◆ DATA PROVIDED ◆
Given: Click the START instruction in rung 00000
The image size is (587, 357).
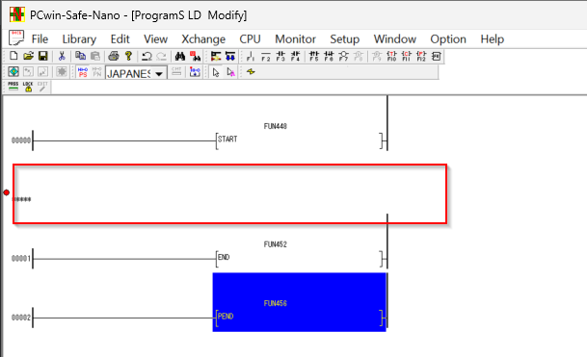Looking at the screenshot, I should coord(227,140).
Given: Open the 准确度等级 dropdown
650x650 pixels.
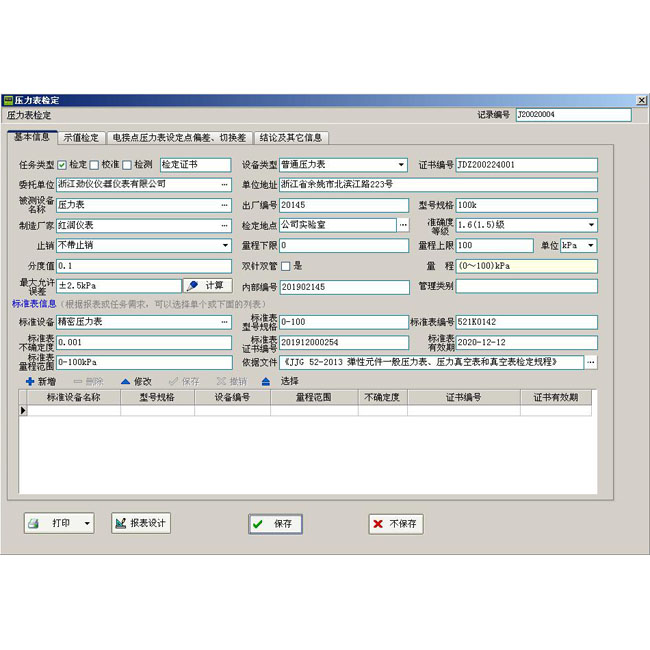Looking at the screenshot, I should coord(591,226).
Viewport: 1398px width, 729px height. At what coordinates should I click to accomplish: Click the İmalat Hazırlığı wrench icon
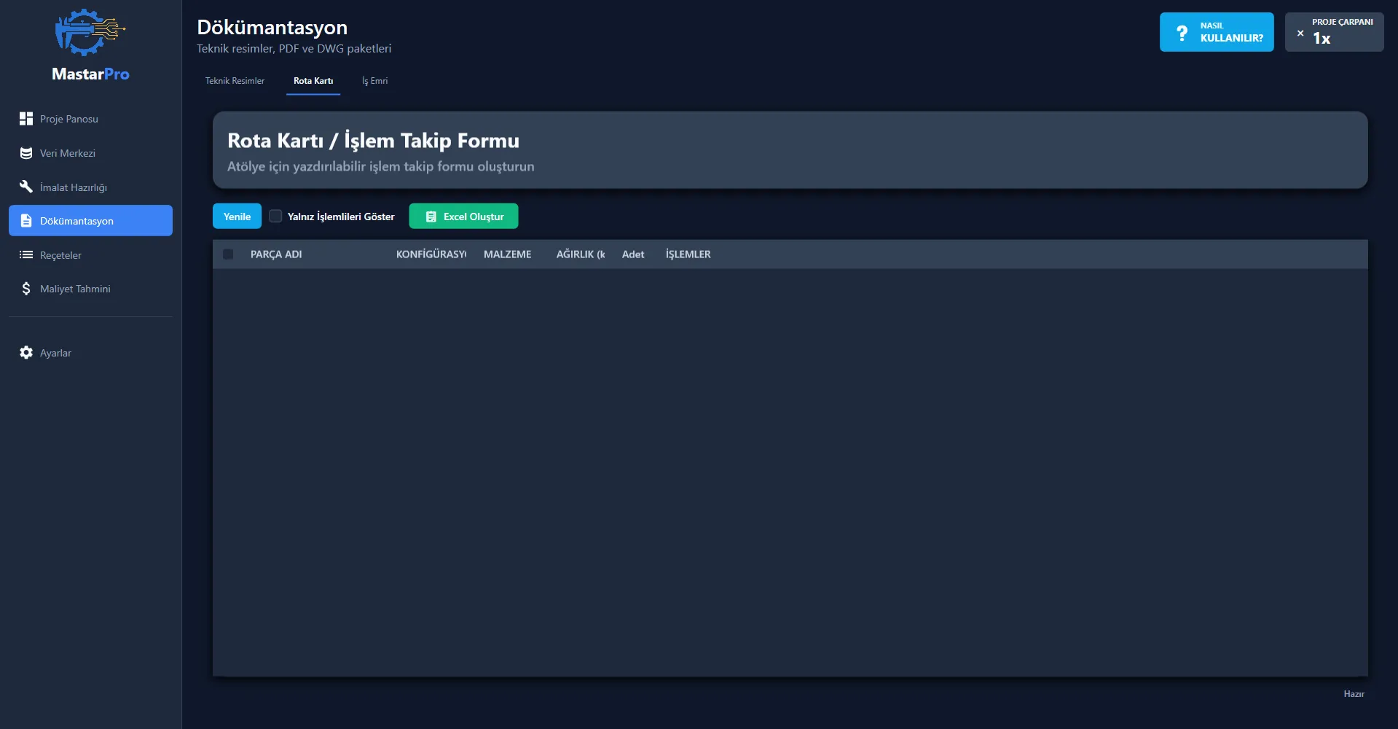tap(26, 187)
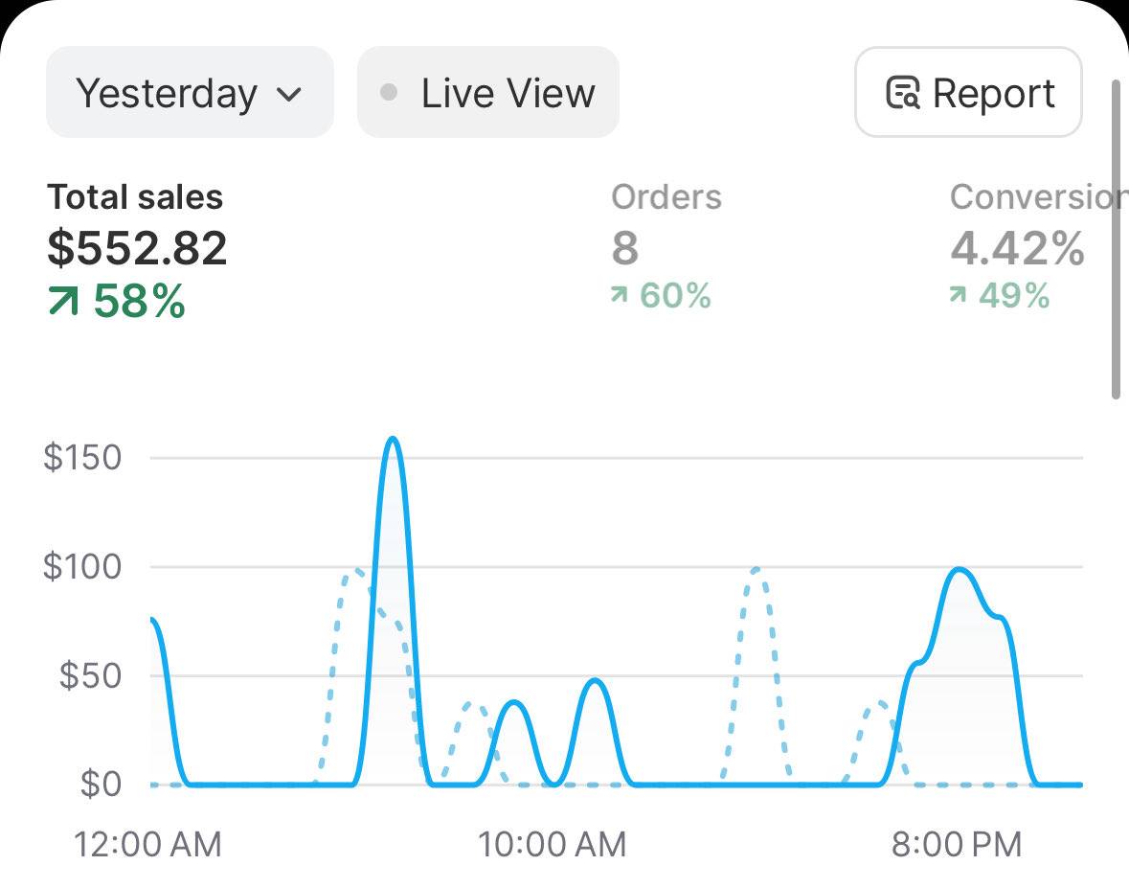Image resolution: width=1129 pixels, height=888 pixels.
Task: Click the evening sales peak near $100
Action: [960, 570]
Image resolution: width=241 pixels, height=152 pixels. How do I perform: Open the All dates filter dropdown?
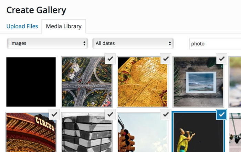(x=133, y=43)
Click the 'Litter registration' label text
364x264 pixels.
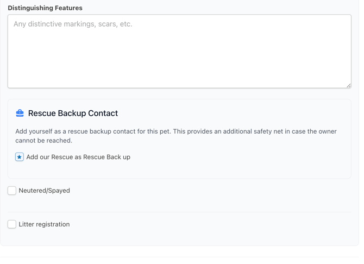tap(44, 224)
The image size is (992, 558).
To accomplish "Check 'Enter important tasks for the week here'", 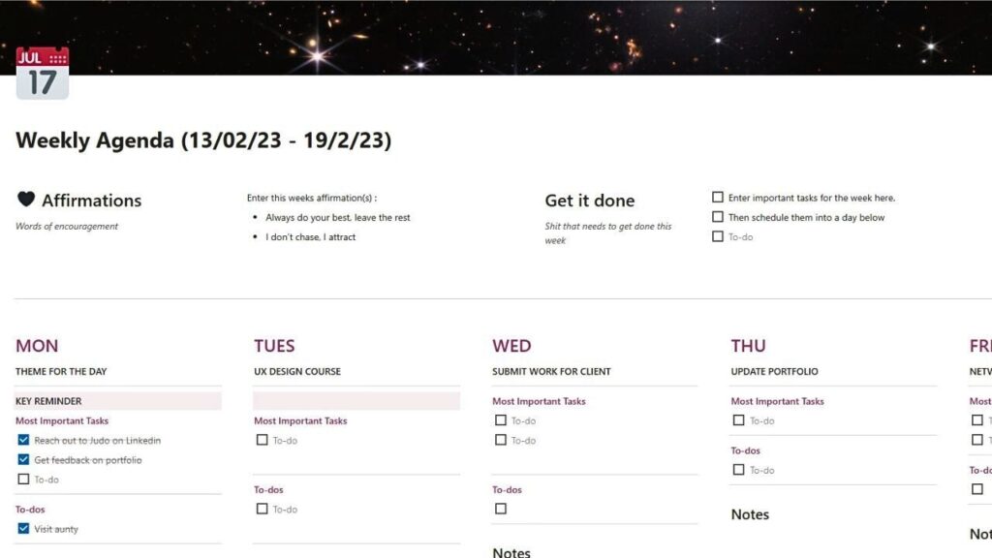I will point(718,198).
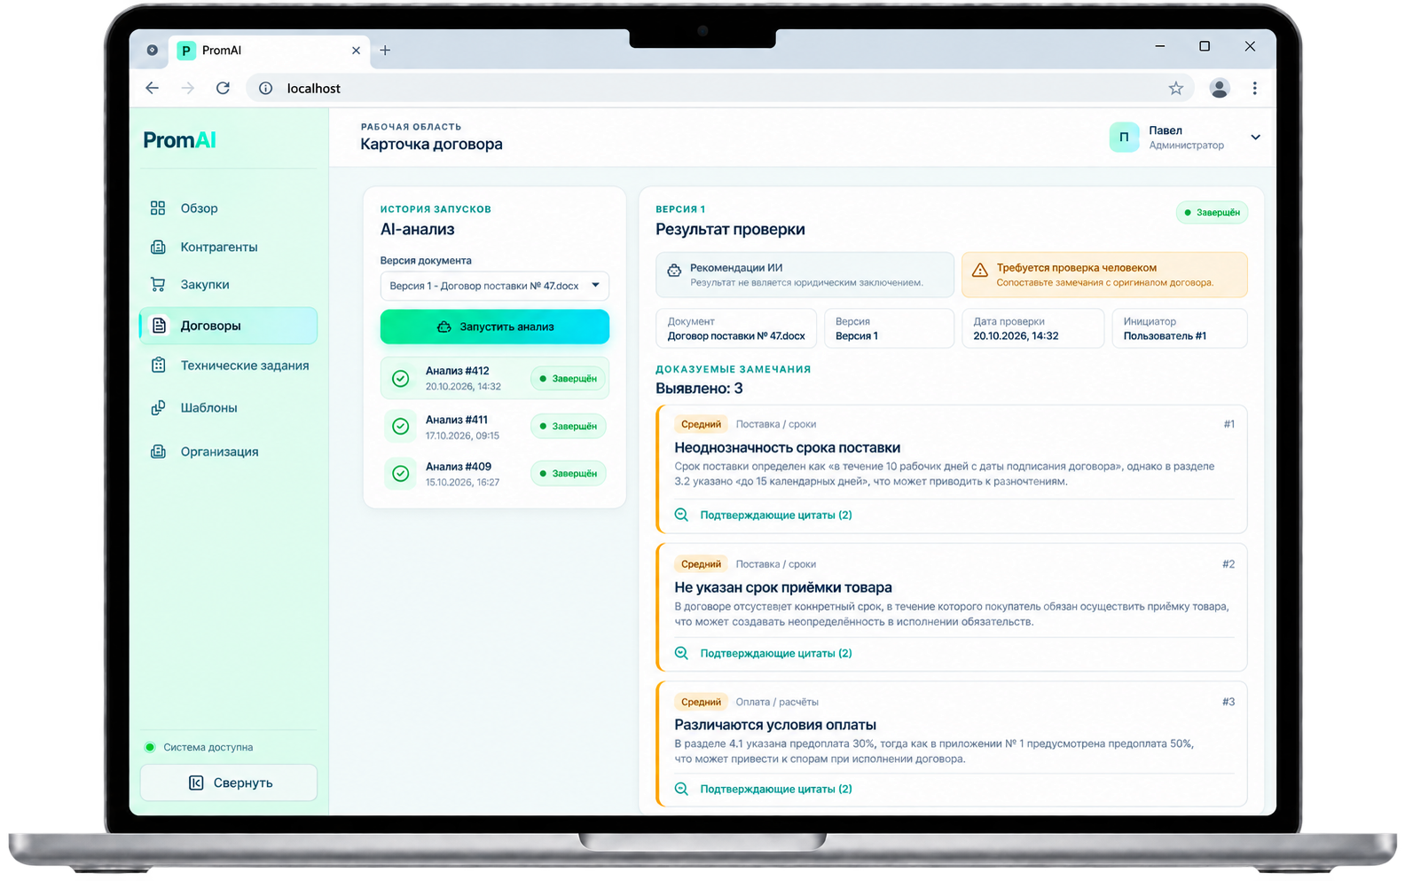Open the browser three-dot menu

tap(1254, 88)
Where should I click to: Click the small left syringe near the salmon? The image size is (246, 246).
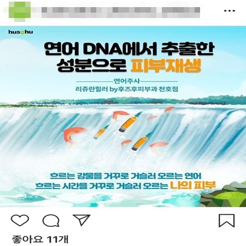100,133
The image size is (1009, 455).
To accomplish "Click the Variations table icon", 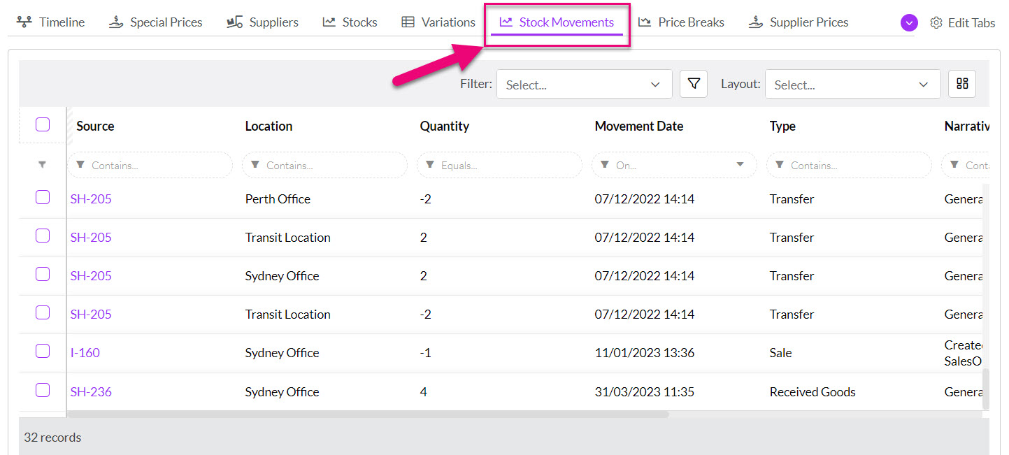I will pos(408,22).
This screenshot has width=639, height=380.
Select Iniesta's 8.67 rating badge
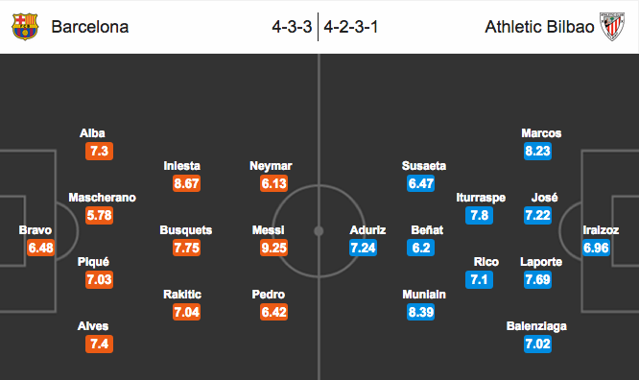tap(186, 183)
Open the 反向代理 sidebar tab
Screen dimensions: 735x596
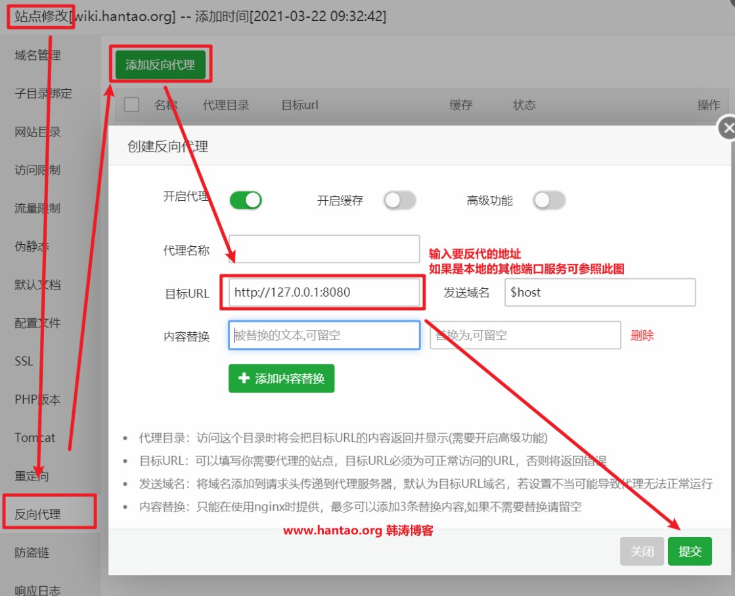(38, 514)

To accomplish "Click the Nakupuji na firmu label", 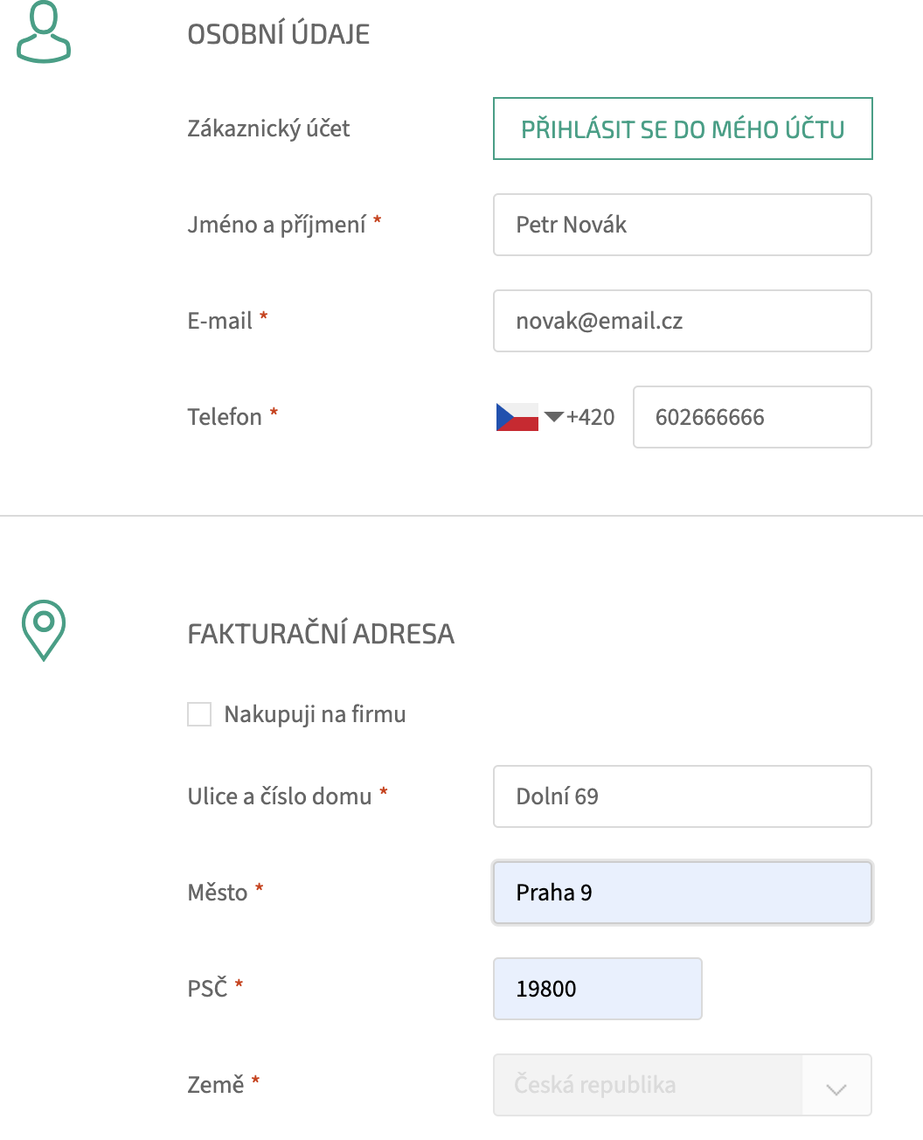I will point(315,714).
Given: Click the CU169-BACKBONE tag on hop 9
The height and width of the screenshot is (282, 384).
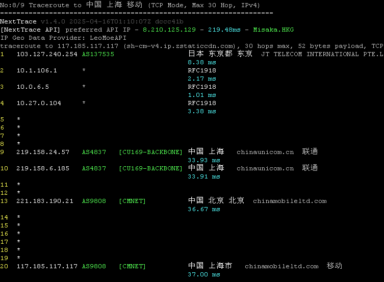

◆ TASK ◆
Please repeat the listing above word for word, from its first line through the line holding "Action: [960, 570]", inclusive. Leave the pictures out of your answer.

◆ FINISHED EXERCISE ◆
Given: Click the START instruction in rung 00000
The image size is (587, 357).
Looking at the screenshot, I should coord(227,140).
Given: Open the 准确度等级 dropdown
650x650 pixels.
Looking at the screenshot, I should coord(591,226).
Viewport: 1398px width, 729px height. At what coordinates should I click to accomplish: Click the İmalat Hazırlığı wrench icon
tap(26, 187)
Image resolution: width=1129 pixels, height=888 pixels.
Task: Click the evening sales peak near $100
Action: [960, 570]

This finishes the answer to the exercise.